Artists in Motion Bay Area & Pin@y Educational Partnerships/Patrick Cruz
In Art of Work, through a choreographic mentorship process, Patrick Cruz will explore the intersections between Hip Hop dance, Filipino identities, colonial trauma, and somatic healing work. Through conversations around labor, healing, and dance, the choreographers and dancers become historians and storytellers. The project will culminate in a film that uses dance to explore an understanding of self, family, community, and what it’s like to work in the world as a Filipino American. Art of Work is where dance is in conversation with history, healing, and identity.
Authentic Arts & Media/jose esteban abad
&theruptureisnow. is a multimedia performance choreographed by jose e. abad in collaboration with an all-queer Black cast of interdisciplinary artists: Styles Alexander, Gabriel Christian, Clarissa Dyas, and Stephanie Hewett. Honoring the Black Radical Tradition of experimentation, improvisation, and intergenerational wisdom circles, these artists will engage in the exploration of the expansiveness and future of Black life within the diaspora to create a genre-defying performance that hybridizes improvisation, contemporary dance, electronic music, altar installations, and rituals of healing through somatic work.
Dance Mission Theater/Adia Tamar Whitaker
Adia Tamar Whitaker’s project Following The Road to Ose Tura, is a dance and music response to The Road to Ose Tura, a dance film created by Ifa priestess, dancer, choreographer, and scholar, Efeya Ifadayo Olaberinjo Makala Sampson. Before Sampson transitioned into the ancestral realm, she charged Whitaker and other dance family members with setting the second part of her ancestral dance prayers and completing the dance film she began. Following The Road to Ose Tura is a four-chaptered, site-specific, ritual dance theater performance featuring Whitaker’s choreography, including film projections of Sampson’s work.
Mahea Uchiyama Center for International Dance/Meridith Kawēkiu Aki
This new dance project will introduce the tradition of hula ki'i, a type of hula where dancers use puppets to tell the story.

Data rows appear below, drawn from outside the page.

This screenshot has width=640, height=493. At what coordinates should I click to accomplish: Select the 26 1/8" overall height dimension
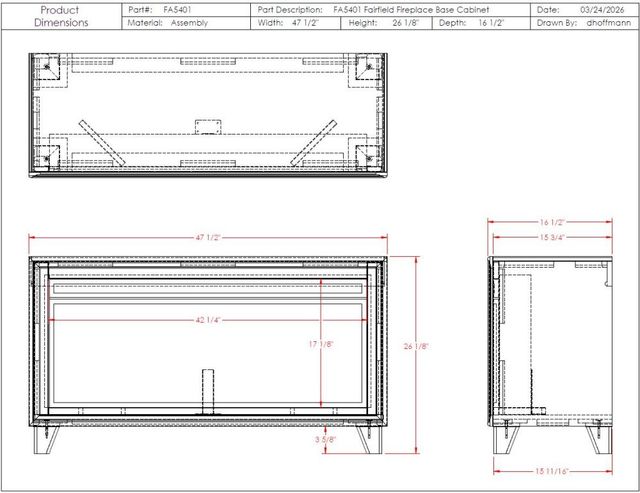(x=416, y=346)

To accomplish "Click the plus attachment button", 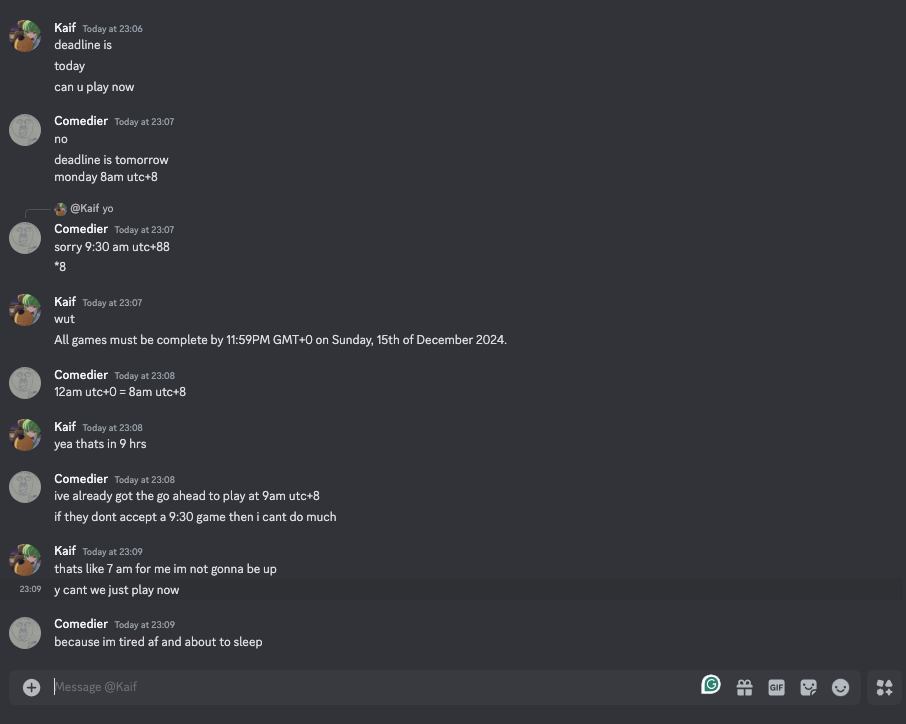I will [x=31, y=687].
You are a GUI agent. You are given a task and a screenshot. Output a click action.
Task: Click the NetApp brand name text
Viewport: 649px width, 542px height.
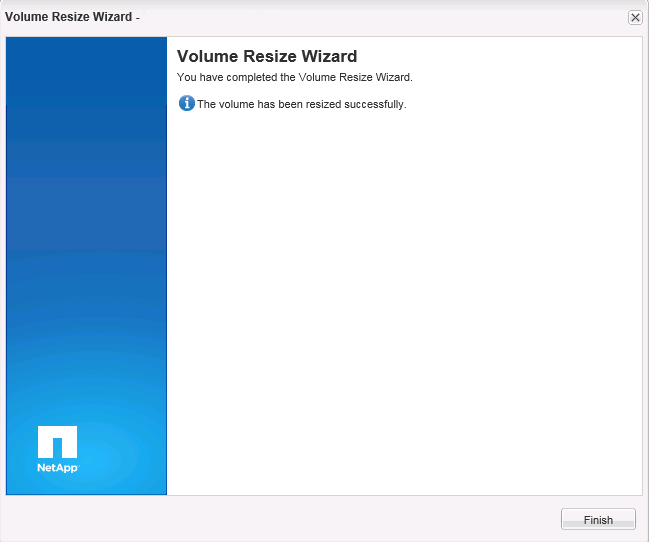pyautogui.click(x=57, y=467)
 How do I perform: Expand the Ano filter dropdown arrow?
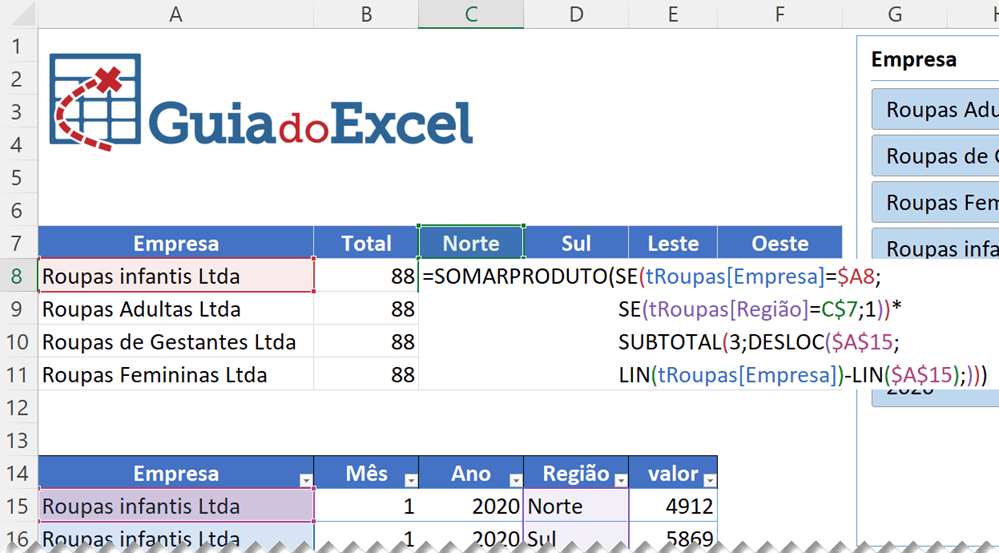[x=515, y=481]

This work will encompass the research of classical themes, the construction of the hula puppets, and development in the hula ki'i tradition. Meridith Kawēkiu Aki will work with key collaborators in Hawai'i to expand and deepen her experience in the form. She will then lead members of Hālau Ka Ua Tuahine to construct and dance with the puppets. The project will culminate in a performance featuring the lead artist, the hālau, and key collaborators.
Mud Water Theatre/My-Linh Le
My-Linh will work with the Oakland-based turf/dance theater collective known as Mud Water Theatre to produce a new evening-length performance piece that investigates dance as a method of autoethnographic research and as a pathway to healing. Autoethnography is the reflexive study of self in the context of one's own culture, using personal experience to understand cultural experience. The resulting research will be presented as a staged performance piece that critically and deeply represents the lives and experiences of the participating artists, whose ethnic backgrounds include African-American, Nicaraguan-American, and Filipino-American, and that incorporates artistic disciplines such as dance, storytelling, art technology, and digital media.

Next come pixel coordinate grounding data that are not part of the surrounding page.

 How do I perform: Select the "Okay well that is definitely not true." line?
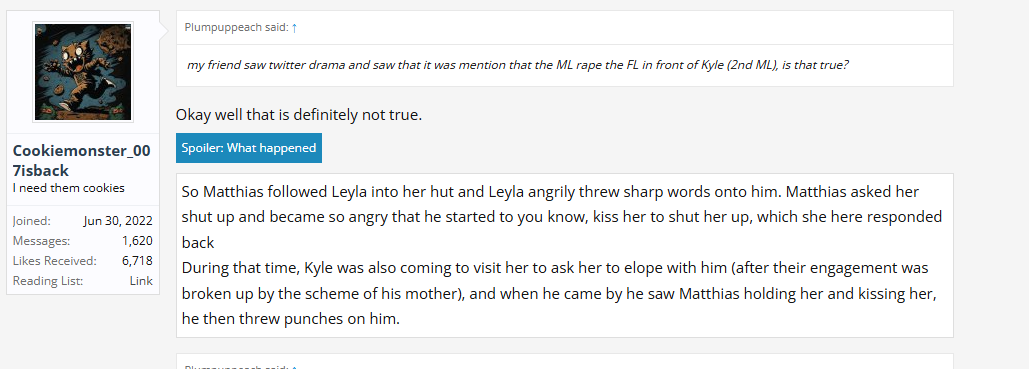click(x=299, y=115)

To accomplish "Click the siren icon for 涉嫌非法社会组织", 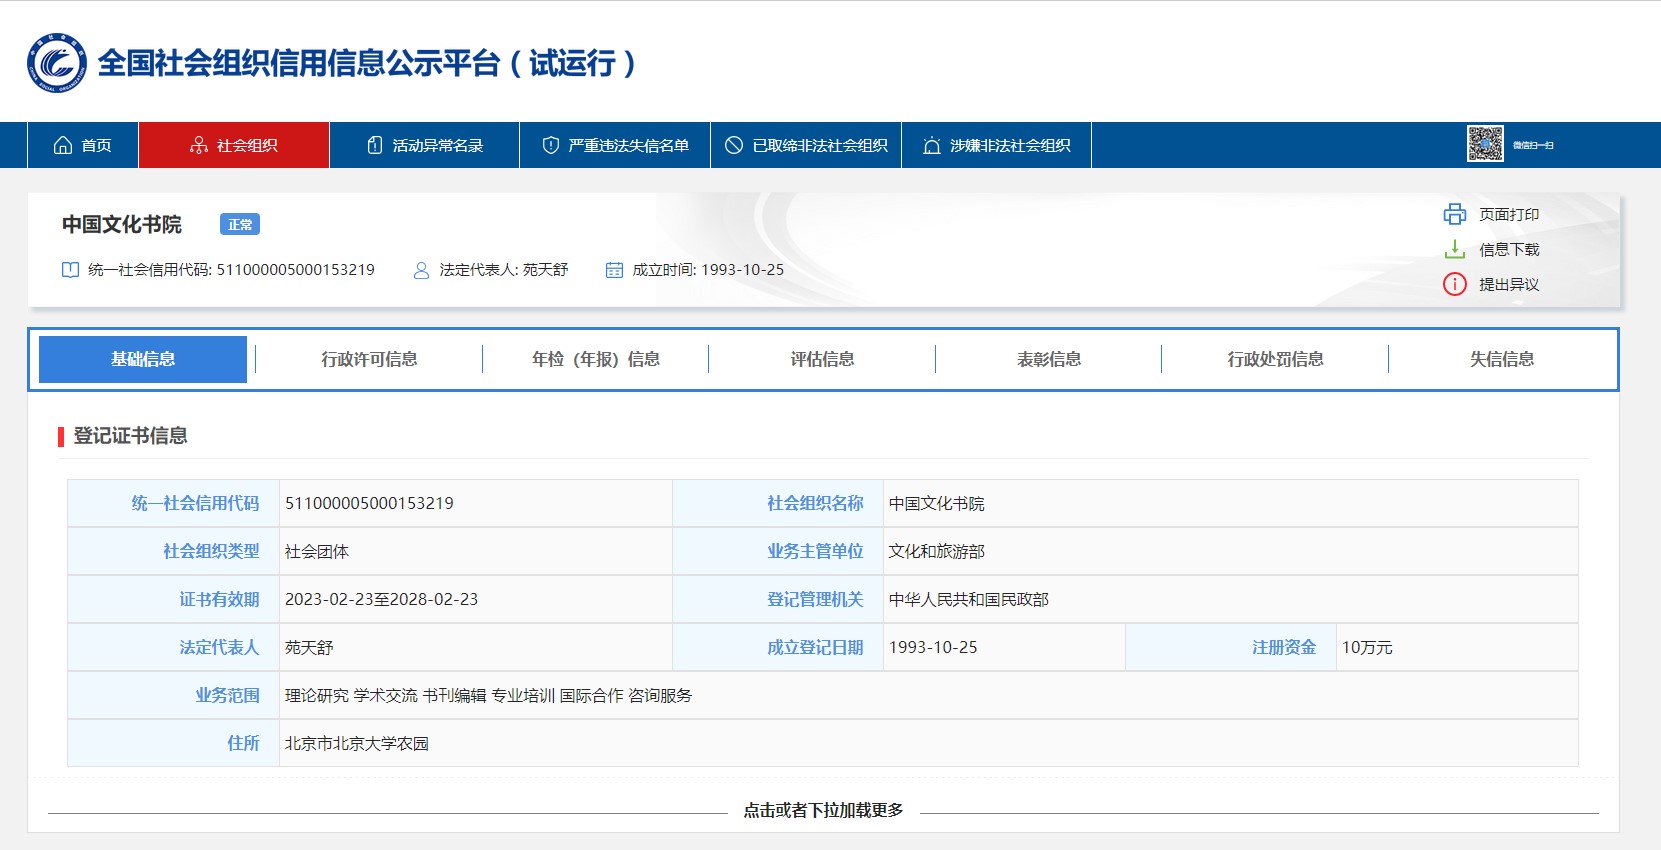I will point(932,145).
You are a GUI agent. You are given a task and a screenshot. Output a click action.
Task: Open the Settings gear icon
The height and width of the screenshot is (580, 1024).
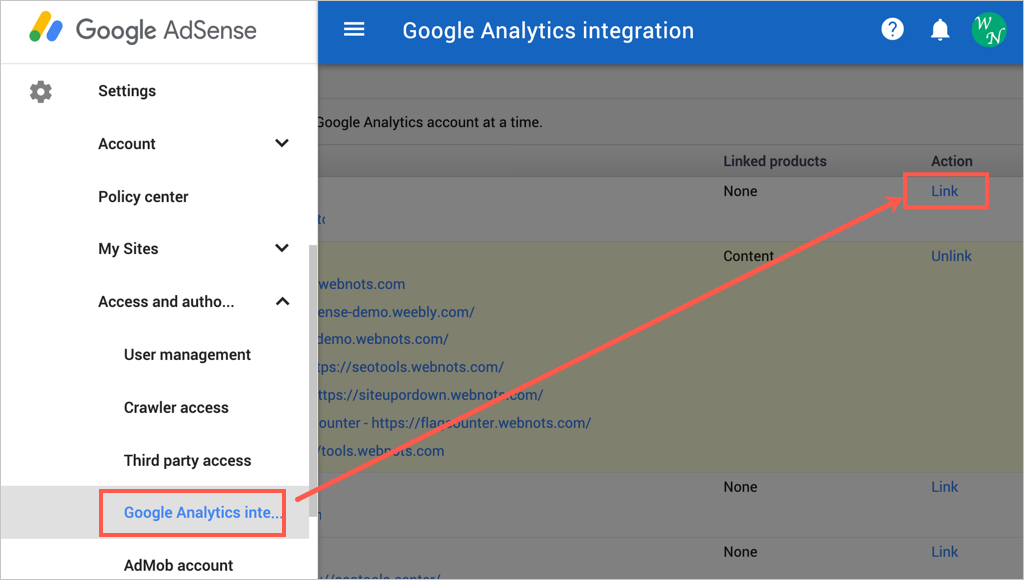(x=40, y=91)
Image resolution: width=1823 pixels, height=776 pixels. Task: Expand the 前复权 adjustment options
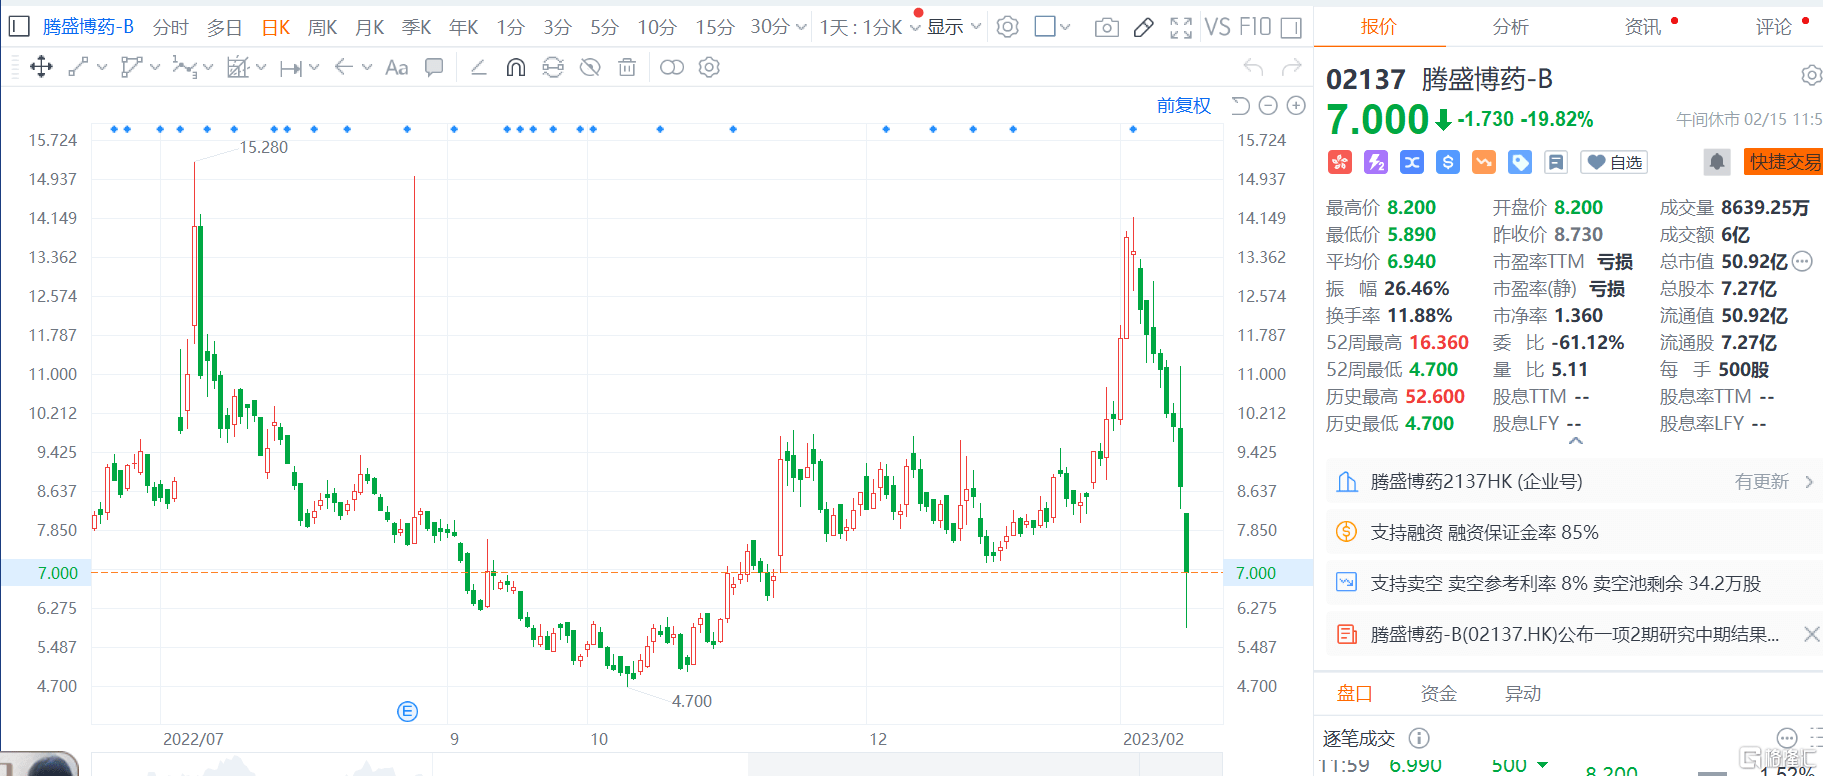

Noorani Dance/ Farah Yasmeen Shaikh
In Saabit Qadam (Perseverance), Farah Yasmeen Shaikh, with her 25 years of Kathak practice, explores the tumultuous evolution of performance and preservation of the arts in Pakistan. In collaboration with dancers, musicians, writers, and filmmakers, Farah will research and document the evolving style of dance and music that is accepted in that country. The culmination of these collaborations will be performances by Farah, the Noorani Dance Company, and other dancers and musicians of the South Asian arts, incorporating the findings from this research, to honor the persistence of artists in Pakistan, and the power and beauty of what they have created to ensure the survival of arts in their country.
The Lab SF/Indira Allegra
Indira Allegra's The Dispersal of a Feeling is Another Subject is an evening-length dance and installation-based performance which explores the choreography of indecision—the everyday movements, tics, utterances, and moments of quiet associated with not knowing what to do next. This extensive, multidisciplinary project will be composed of Allegra's original sculpture and choreography alongside videos and interviews collected by the artist, documenting indecisive moments enacted by people in public spaces. The audience will experience this immersive performance in the round as one continuous happening for 60 minutes.

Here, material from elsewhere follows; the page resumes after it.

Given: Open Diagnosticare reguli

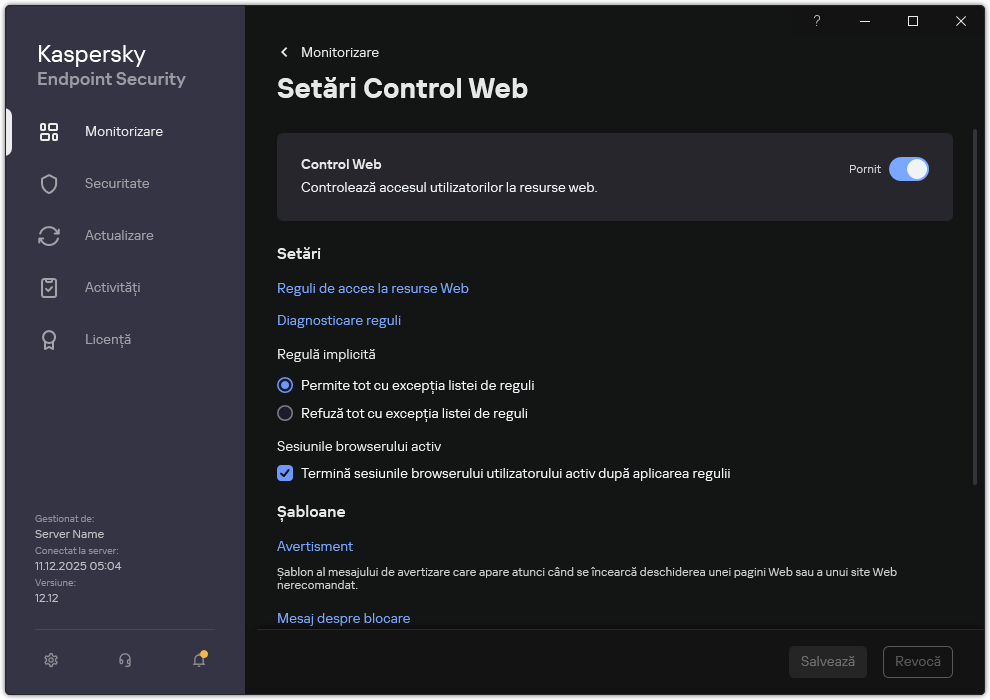Looking at the screenshot, I should [338, 320].
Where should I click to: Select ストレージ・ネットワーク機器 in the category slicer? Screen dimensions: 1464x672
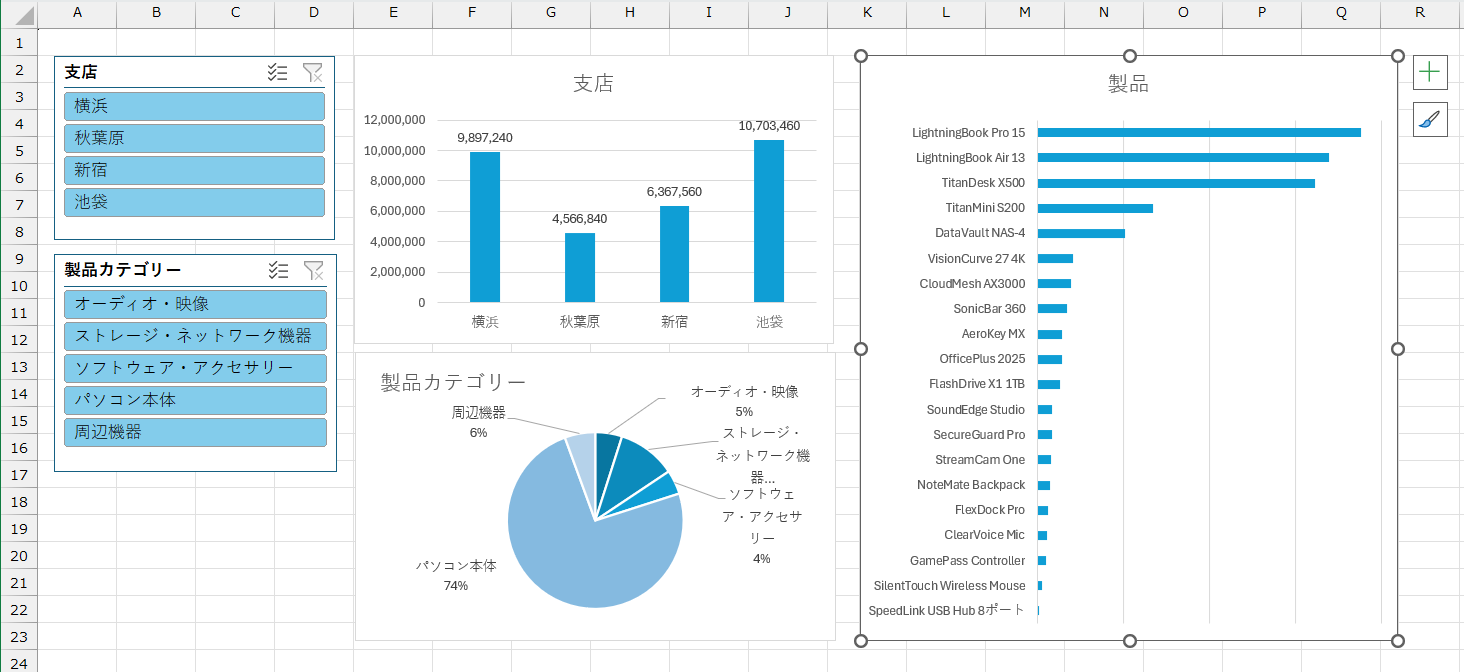(194, 336)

Zaccho Dance Theatre/Veronica Blair
Inspired by legendary playwright/poet Ntozake Shange’s “For Colored Girls Who Have Considered Suicide/When the Rainbow is Enuf,” COLORED GRRLS is a reimagining of an American theater classic expressed through the lens of contemporary circus. Using circus, aerial arts, dance, and original text, COLORED GRRLS peers into the lives of five women of African descent as they share intimate stories of existing in a world shaped by patriarchy, sexism, racism, and the sisterhood that grows from these shared experiences.